═════ Entries

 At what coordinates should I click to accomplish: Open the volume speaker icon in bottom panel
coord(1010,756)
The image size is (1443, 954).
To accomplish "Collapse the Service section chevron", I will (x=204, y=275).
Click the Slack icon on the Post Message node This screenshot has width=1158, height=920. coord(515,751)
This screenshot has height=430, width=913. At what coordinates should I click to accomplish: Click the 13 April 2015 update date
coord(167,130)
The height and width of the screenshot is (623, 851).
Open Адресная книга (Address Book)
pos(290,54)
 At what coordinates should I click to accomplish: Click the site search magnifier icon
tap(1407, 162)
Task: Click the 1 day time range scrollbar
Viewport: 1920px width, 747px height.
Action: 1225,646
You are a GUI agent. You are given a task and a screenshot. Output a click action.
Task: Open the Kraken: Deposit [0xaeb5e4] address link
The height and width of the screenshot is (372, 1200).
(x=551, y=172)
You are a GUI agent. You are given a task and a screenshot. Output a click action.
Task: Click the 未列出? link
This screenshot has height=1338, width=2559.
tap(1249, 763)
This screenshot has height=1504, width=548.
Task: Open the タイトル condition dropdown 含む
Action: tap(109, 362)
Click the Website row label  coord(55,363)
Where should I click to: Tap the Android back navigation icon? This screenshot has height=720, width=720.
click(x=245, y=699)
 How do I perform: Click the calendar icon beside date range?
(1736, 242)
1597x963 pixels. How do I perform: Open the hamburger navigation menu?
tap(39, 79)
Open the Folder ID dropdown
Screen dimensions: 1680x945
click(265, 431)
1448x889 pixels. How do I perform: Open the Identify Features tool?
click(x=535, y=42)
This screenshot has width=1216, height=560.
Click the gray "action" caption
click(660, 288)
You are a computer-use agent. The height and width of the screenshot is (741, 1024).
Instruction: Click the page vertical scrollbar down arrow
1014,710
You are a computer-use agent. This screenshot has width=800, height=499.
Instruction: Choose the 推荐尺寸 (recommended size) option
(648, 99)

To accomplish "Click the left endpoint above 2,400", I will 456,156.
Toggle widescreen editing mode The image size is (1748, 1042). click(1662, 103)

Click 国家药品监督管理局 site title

══════════

**What this task involves:** Replace "How do I perform" with "How can I do" everywhere in the records above, and keep every other word the same.

**Solution:**
 At what coordinates should I click to accomplish: Open the volume speaker icon in bottom panel
coord(1010,756)
The image size is (1443, 954).
To accomplish "Collapse the Service section chevron", I will (x=204, y=275).
Click the Slack icon on the Post Message node This screenshot has width=1158, height=920. coord(515,751)
This screenshot has height=430, width=913. At what coordinates should I click to accomplish: Click the 13 April 2015 update date
coord(167,130)
The height and width of the screenshot is (623, 851).
Open Адресная книга (Address Book)
pos(290,54)
 At what coordinates should I click to accomplish: Click the site search magnifier icon
tap(1407, 162)
Task: Click the 1 day time range scrollbar
Viewport: 1920px width, 747px height.
Action: 1225,646
You are a GUI agent. You are given a task and a screenshot. Output a click action.
Task: Open the Kraken: Deposit [0xaeb5e4] address link
The height and width of the screenshot is (372, 1200).
(x=551, y=172)
You are a GUI agent. You are given a task and a screenshot. Output a click action.
Task: Click the 未列出? link
This screenshot has height=1338, width=2559.
tap(1249, 763)
This screenshot has height=1504, width=548.
Task: Open the タイトル condition dropdown 含む
Action: tap(109, 362)
Click the Website row label  coord(55,363)
Where should I click to: Tap the Android back navigation icon? This screenshot has height=720, width=720.
click(x=245, y=699)
 How can I do: Click the calendar icon beside date range?
(1736, 242)
1597x963 pixels. How can I do: Open the hamburger navigation menu?
tap(39, 79)
Open the Folder ID dropdown
Screen dimensions: 1680x945
click(265, 431)
1448x889 pixels. How can I do: Open the Identify Features tool?
click(x=535, y=42)
This screenshot has width=1216, height=560.
Click the gray "action" caption
click(660, 288)
You are a computer-use agent. The height and width of the screenshot is (741, 1024).
Instruction: Click the page vertical scrollbar down arrow
1014,710
You are a computer-use agent. This screenshot has width=800, height=499.
Instruction: Choose the 推荐尺寸 (recommended size) option
(648, 99)

To accomplish "Click the left endpoint above 2,400", I will 456,156.
Toggle widescreen editing mode The image size is (1748, 1042). click(1662, 103)

Click 国家药品监督管理局 site title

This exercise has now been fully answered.